DESCRIPTION OF THE TASK → From the records below, copy out each line that has the word "Suppliers".

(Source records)
________

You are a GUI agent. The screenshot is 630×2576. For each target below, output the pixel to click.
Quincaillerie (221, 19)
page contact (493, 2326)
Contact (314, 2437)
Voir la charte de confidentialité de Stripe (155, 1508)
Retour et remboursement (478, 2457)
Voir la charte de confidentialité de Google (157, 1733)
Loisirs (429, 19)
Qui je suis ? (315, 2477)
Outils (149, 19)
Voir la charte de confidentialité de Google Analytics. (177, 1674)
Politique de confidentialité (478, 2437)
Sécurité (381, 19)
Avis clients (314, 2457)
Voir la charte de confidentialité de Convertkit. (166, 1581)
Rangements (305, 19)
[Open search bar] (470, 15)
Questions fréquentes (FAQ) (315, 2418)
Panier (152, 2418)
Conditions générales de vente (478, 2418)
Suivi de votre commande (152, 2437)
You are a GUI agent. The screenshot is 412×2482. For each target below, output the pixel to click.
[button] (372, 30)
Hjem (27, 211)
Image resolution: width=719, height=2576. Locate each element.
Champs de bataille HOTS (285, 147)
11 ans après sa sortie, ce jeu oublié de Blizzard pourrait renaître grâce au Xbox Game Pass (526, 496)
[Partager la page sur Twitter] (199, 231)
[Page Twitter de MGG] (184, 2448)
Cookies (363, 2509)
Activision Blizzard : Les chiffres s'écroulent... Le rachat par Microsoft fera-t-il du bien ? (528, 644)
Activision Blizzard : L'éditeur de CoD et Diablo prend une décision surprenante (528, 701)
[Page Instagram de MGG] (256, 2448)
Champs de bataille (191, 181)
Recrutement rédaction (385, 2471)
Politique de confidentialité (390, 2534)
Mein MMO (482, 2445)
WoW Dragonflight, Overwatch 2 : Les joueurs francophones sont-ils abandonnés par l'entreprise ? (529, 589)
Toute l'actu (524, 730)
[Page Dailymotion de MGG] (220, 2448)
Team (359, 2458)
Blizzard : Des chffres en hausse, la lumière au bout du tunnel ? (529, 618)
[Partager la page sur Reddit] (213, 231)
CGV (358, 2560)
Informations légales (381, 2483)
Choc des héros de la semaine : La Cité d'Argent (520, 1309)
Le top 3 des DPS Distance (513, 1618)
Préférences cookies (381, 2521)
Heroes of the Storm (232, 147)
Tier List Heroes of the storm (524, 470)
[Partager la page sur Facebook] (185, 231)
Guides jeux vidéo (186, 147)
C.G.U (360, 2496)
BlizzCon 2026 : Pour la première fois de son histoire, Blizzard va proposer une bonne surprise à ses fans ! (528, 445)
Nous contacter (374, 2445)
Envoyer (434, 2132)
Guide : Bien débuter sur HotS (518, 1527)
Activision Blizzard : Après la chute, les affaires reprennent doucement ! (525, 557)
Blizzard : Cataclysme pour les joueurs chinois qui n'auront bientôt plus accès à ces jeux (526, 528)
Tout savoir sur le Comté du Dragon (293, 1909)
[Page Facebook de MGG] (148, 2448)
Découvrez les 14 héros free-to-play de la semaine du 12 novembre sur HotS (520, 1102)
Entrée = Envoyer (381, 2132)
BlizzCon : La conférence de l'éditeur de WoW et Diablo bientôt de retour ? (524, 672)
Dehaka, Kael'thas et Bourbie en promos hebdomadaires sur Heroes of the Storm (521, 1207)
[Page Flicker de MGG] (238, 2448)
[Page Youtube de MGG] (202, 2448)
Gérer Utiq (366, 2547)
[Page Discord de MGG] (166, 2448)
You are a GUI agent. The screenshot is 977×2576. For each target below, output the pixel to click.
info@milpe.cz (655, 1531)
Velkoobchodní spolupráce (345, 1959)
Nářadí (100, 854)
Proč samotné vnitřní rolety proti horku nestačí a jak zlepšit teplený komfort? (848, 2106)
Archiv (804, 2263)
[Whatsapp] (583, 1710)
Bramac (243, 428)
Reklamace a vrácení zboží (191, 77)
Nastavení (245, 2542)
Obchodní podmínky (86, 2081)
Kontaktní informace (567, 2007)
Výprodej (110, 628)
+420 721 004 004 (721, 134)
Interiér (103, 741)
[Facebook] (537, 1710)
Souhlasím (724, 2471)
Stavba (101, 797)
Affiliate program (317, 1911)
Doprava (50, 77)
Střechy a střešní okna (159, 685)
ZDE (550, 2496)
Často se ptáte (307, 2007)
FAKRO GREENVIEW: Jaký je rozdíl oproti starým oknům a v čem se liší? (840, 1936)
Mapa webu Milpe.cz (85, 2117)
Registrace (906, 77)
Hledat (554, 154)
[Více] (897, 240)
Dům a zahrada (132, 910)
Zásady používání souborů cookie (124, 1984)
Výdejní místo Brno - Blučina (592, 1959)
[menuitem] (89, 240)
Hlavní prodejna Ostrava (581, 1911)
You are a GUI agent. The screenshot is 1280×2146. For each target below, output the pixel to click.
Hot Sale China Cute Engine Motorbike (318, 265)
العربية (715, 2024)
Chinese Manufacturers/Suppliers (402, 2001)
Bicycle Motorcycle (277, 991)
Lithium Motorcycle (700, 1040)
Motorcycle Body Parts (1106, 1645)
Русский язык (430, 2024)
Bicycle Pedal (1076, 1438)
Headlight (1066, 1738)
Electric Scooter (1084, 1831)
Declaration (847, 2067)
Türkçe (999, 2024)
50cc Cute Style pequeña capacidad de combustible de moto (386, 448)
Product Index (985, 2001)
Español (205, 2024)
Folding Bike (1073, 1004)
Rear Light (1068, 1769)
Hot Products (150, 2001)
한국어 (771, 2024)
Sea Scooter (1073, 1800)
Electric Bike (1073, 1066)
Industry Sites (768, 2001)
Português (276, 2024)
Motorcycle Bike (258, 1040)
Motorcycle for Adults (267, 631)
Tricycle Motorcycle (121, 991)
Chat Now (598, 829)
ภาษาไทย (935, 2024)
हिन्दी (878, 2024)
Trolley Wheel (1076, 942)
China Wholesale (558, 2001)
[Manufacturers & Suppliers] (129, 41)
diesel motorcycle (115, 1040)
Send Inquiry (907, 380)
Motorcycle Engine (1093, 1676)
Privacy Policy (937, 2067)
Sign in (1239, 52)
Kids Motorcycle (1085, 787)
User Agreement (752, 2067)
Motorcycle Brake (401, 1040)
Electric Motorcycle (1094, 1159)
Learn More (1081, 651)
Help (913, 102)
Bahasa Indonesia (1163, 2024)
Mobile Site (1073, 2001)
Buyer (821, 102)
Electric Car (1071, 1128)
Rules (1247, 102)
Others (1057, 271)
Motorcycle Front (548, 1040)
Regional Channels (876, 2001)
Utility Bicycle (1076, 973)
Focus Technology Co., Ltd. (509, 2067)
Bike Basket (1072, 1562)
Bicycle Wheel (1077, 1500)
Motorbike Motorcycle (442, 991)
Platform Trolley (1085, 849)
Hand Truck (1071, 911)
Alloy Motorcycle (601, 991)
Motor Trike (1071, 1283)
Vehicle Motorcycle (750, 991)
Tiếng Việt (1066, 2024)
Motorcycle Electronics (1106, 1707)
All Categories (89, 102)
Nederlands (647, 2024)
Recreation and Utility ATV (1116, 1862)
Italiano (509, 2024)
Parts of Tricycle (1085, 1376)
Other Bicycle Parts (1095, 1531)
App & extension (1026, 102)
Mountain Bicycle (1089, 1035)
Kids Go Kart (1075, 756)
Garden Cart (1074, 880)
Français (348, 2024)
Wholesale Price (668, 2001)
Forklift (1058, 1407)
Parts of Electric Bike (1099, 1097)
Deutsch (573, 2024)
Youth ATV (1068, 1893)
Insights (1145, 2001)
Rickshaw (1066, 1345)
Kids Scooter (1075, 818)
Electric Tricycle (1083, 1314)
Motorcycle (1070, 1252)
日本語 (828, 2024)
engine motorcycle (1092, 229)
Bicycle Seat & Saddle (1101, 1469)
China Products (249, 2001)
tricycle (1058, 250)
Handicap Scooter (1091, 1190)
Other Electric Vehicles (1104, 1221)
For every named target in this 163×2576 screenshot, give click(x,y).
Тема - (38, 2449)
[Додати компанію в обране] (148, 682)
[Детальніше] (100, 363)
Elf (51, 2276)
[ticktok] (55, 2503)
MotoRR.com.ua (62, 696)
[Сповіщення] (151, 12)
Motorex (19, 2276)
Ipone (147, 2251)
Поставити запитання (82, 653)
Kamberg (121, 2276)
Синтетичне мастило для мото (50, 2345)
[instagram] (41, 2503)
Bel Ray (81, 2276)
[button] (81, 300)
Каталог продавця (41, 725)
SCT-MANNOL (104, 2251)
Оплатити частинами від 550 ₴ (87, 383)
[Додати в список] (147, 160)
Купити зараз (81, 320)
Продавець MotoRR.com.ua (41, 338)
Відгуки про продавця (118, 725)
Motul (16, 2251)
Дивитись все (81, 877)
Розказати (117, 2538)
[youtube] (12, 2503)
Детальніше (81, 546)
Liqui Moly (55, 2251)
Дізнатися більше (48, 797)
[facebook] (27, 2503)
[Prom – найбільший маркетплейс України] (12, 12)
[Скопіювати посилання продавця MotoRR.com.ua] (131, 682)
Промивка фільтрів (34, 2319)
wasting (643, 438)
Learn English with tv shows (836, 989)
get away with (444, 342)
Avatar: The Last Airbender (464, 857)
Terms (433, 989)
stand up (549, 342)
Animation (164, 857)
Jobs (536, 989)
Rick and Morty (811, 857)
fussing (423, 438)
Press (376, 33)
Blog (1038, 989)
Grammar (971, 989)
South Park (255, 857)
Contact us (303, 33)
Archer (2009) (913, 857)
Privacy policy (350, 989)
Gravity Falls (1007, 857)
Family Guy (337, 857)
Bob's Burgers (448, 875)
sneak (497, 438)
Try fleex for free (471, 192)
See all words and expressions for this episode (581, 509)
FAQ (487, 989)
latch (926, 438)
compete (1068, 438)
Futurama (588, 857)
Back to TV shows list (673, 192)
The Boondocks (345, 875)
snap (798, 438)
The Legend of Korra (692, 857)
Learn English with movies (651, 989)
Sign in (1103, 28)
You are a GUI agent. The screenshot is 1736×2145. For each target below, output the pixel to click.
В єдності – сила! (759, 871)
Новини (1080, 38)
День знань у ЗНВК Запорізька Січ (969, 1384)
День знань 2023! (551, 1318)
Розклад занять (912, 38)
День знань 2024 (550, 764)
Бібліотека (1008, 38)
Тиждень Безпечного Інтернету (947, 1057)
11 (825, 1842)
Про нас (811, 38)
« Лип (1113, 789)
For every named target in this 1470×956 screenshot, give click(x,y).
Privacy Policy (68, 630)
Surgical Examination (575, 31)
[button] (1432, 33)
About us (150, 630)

________

SOLUTION TO THIS TASK →
Chinese Manufacturers/Suppliers (402, 2001)
[Manufacturers & Suppliers] (129, 41)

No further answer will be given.